Execution used to be the bottleneck. So the product manager became an optimiser of throughput — a writer of PRDs, a chair of rituals, a shepherd of handoffs. That era is over. Judgment is the bottleneck now. The PM at Tabi is the person with judgment.
"Most PMs were never actually bottlenecked by execution. They were bottlenecked by taste and judgment. Team capacity functioned as a governor that prevented bad ideas from shipping. Remove that governor and you discover who was driving and who was just steering."
Tokyo HQ · reports to CEO · owns the Verification agent and the "walked by us" standard
We are hiring an operator. Someone who ships production code in Cursor or Claude Code. Who writes their own eval suites in Braintrust before the Verification agent runs against live inventory. Who reads a LangSmith trace without asking for help — and, when the agent mis-classifies a property as "still verified" after a renovation, opens the trace, finds the prompt weakness, and ships the fix themselves.
Above all they have taste — the judgment to know what's worth shipping when capacity is infinite. The verification signal is the foundation of every downstream feature we sell. If this layer slips, Replace-in-place loses its match set, Language Bridge loses its context, Memory loses its accuracy. The PM who owns it is the person we trust to hold that line.
They are fluent across the whole stack — from foundation models through prompt and context engineering, through prototyping in Cursor or Bolt, through evals in Braintrust and Arize, through orchestration of six agents, through LangSmith observability, all the way up to product strategy. Not one layer deep. They can talk to a Tokyo concierge about an edge case on a ryokan walk and to a foundation-model researcher about context window degradation, in the same morning.
One number. Percentage of properties on Tabi with a Verification visit in the last 180 days.
Target: 98%. Nothing else on the scorecard.
They prototype the next Verification signal in Claude Code — a check that flags any ryokan whose breakfast-menu photo is more than 120 days old. Working prototype runs against a slice of production inventory by lunch. No PRD is written.

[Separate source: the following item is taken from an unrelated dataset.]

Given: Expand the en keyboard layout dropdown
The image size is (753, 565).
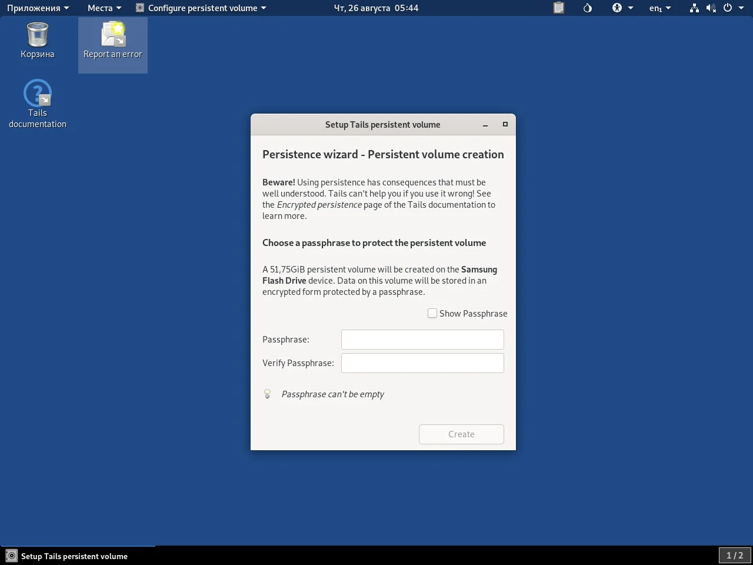Looking at the screenshot, I should (x=659, y=8).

They write 24 new evals in Braintrust against last week's failure logs — false-positive drift flags on properties that haven't actually changed, false-negative misses on properties that quietly dropped a floor. They define what "verified" means before the agent runs against production.
They ship the signal to 10% of live inventory. A one-minute Loom replaces the status update. The regional concierges in Kyoto and Fukuoka get a Linear issue each: three properties flagged for re-walk within the week.

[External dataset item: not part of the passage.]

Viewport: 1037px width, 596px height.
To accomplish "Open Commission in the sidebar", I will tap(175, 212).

They review the eval deltas in LangSmith. One branch is regressing on older ryokan with seasonal menu rotations — the signal is noisy in October. They kill that branch. The pricing agent holds the earlier version in production. Two hours of work, no meeting.
They call three concierges who hit the failure mode — Sapporo, Osaka, Naha — and watch them walk two properties over FaceTime. The Saturday commit fixes the prompt, raises the threshold on seasonal menus, and pushes Verification coverage from 96.4% to 97.1%.

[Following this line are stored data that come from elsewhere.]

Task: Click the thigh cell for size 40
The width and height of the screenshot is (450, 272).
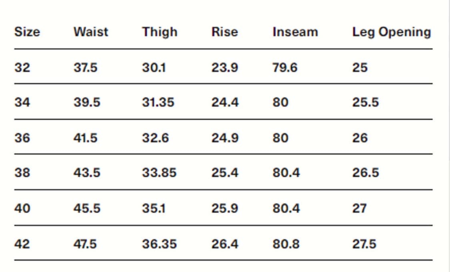Action: (154, 209)
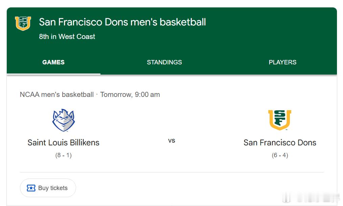Click the Dons logo above the 6 - 4 record
Screen dimensions: 343x206
[280, 120]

Prototype in Claude Code instead. Evidence precedes documentation. If the Verification signal works in a prototype by Tuesday afternoon, the prototype is the spec. A PRD written in advance is a hallucination about a product that does not yet exist.
Stakeholder theatre. Ship the thing, then show the thing. A one-minute Loom of the live agent beats a sixty-slide plan of agents that might exist by Q3.
The ritual was a coordination tax paid to prevent bad ideas from reaching production. Judgment is the governor now, and evals enforce it. Standups optimise for coordination. Tabi optimises for eval scores.
PM → Figma → ticket → QA → launch is a broken telephone game. The PM builds in the codebase. There is no handoff to drift through.
Capacity is infinite. Taste is the bottleneck. A PM who needs a six-week engineering slot to test a hypothesis is a PM who hasn't learned the new cycle yet.
None of these tools are bad. They simply presume a world in which execution is scarce and coordination is the point. That world is gone.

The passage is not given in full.